Он отпил глоток и передал бутылку Алле, та тоже только промочила горло, а вслед за нею и Кузьмич.
– Этой водой мы не обойдемся, надо что-то делать. Алла, у вас продуктовый магазин или промтоварный?
– Продуктовый, но его разграбили мародеры, вряд ли что-нибудь там осталось.
– А вы подумайте: может, где-то что-то сохранилось? – настаивал Кузьмич.
Алла задумалась, а потом, видимо, решившись расстаться с заначкой, сказала:
– В моем кабинете есть кладовка, где лежит набор продуктов, которые хотела домой забрать. Там должна быть колбаса, сыр, что-то из копченостей, хлеб, печенье отличное и несколько пачек сока. В тот день, когда я эти продукты собирала, на магазин напали мародеры, я едва успела убежать, а потом приехала за запасами, началась стрельба, и было уже не до продуктов. Можно было бы забрать, но было не пройти, и военные могли не пустить.
– Пустить они, может быть, и пустили бы, а вот на обратном пути ограбили, это точно. Я бы мог пробраться, тут все ходы-выходы знаю, не случайно два месяца в театре обретался, своими архаровцами-слесарями командовал. Так что, если не жалко заначки, давайте ключи, я попробую ее забрать, – предложил Кузьмич.
– Ну что вы, какое там жалко! И сама поем и людей поддержу. Вот ключи, это от кабинета, а эти от кладовки, – протянула ему ключи Алла.
Когда за окнами окончательно стемнело, Кузьмич отправился в путь. Вернулся он часа через два, хотя до магазина было максимум пять минут ходьбы, но зато принес в двух полиэтиленовых мешках продукты из заначки Аллы и, что особенно обрадовало всех, шестилитровую бутыль воды, которая тоже была в кладовке у завмага.

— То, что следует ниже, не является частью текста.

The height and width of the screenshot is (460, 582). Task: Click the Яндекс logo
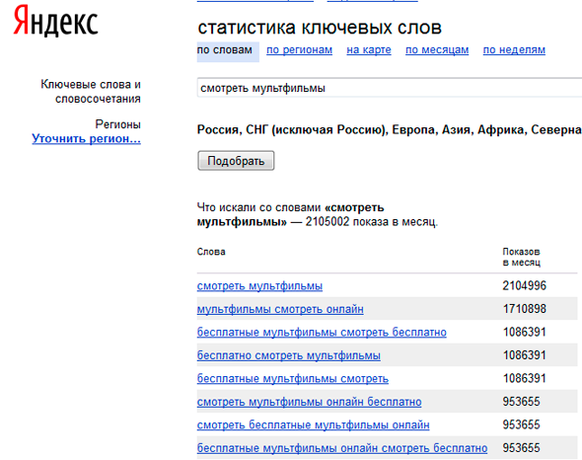pos(55,21)
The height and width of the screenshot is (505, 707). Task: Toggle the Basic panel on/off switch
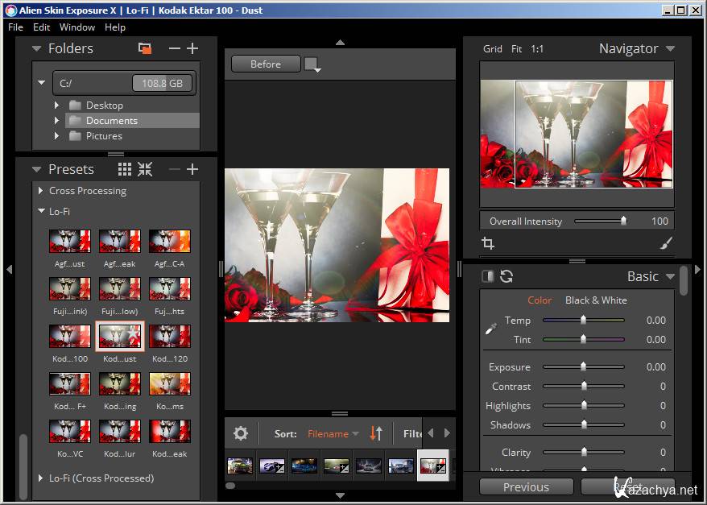pos(488,276)
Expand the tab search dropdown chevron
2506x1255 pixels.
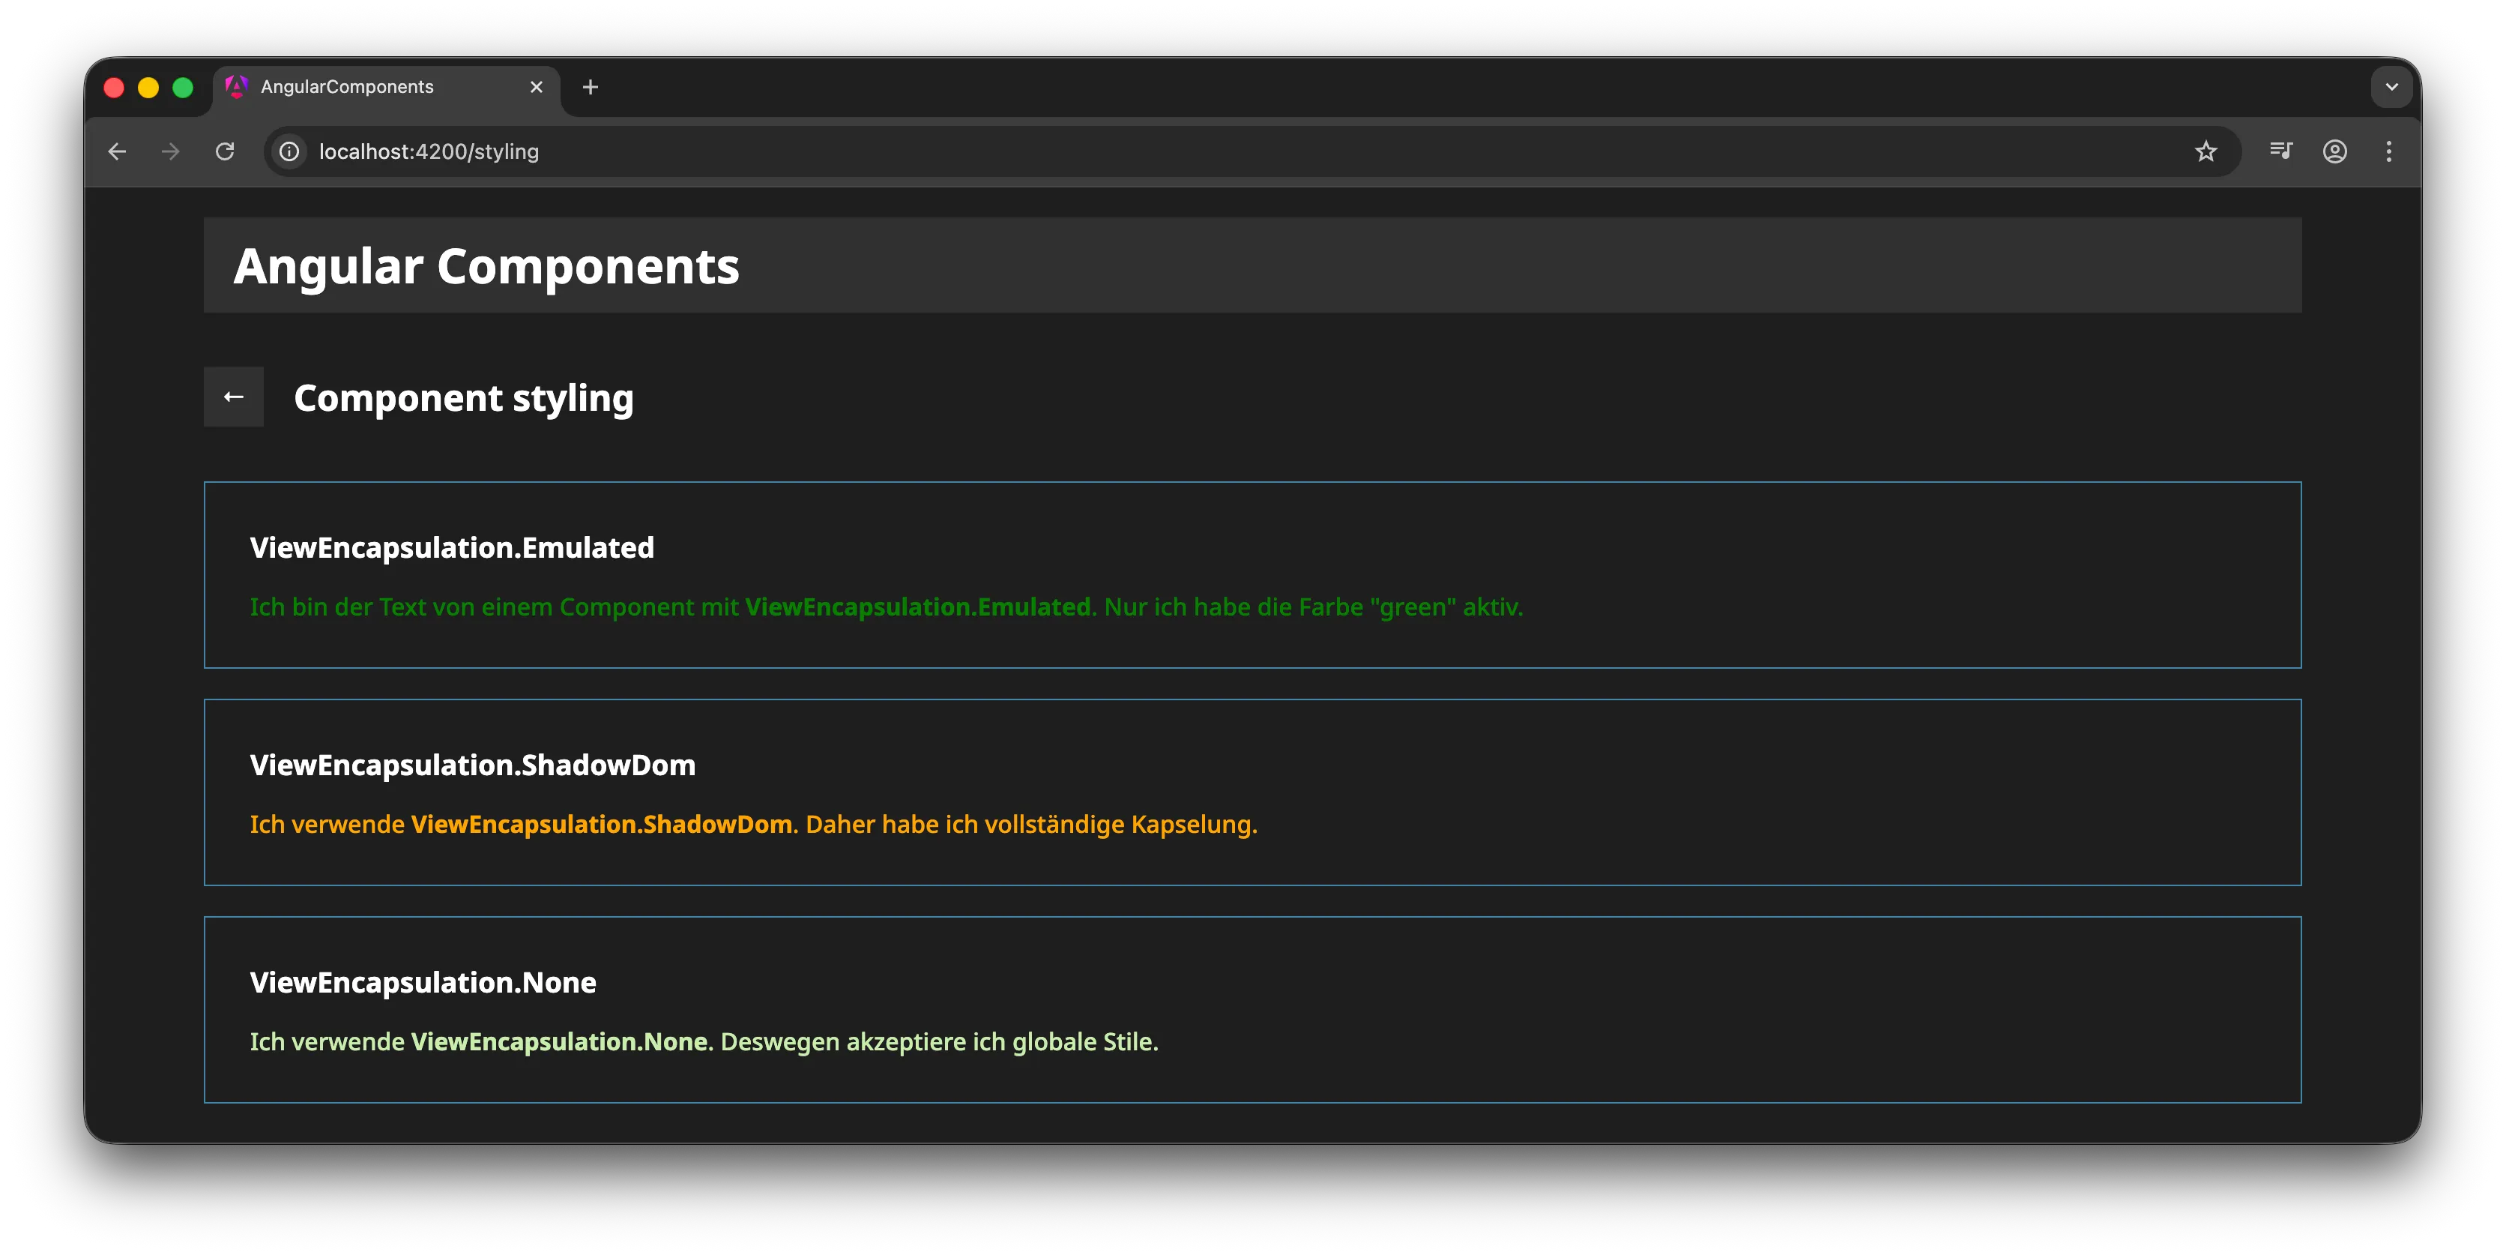(2391, 87)
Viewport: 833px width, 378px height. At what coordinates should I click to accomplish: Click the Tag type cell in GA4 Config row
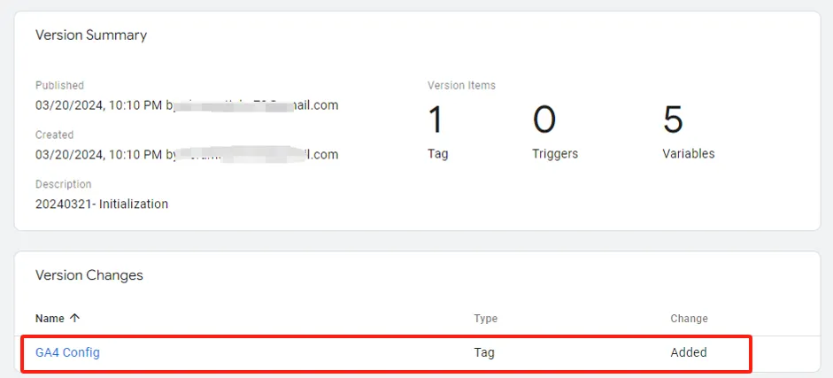[x=484, y=352]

– Ну что, какое-то время протянем, – сказал Кузьмич, – ешьте экономно, больше не пойду. Возле театра азовцев минимум рота, они в подвале театра окопались. Заходят с черного хода с другой стороны, оттуда лестница ведет в подвал. Я пытался оттуда в театр зайти, но там стоит охрана, пришлось долго ждать, пока постовой от входа отлить пойдет, потом в темноте и проскочил. Так что берегите, что принес. Ах да, вот – в зале магазина нашел упаковку пластмассовых стаканчиков, культурно будем пить. На разлив воды и раздачу продуктов посадим хозяйку продуктов Аллу, с нею, похоже, не забалуешь, будет по норме все отпускать.
Перекусив бутербродами, сделанными умелыми рукам Аллы, запив их соком, решили устраиваться спать. Однако спать сидя получилось только у Кузьмича, остальные, как ни пристраивались, уснуть не могли. Особенно страдал Борис, не привыкший к дискомфорту.
– Я даже в самолете только в бизнес-классе летаю, чтобы можно было ноги вытянуть, а здесь не удается заснуть даже на минуту, ноги млеют, голова мотается, как неприкаянная, – жаловался он.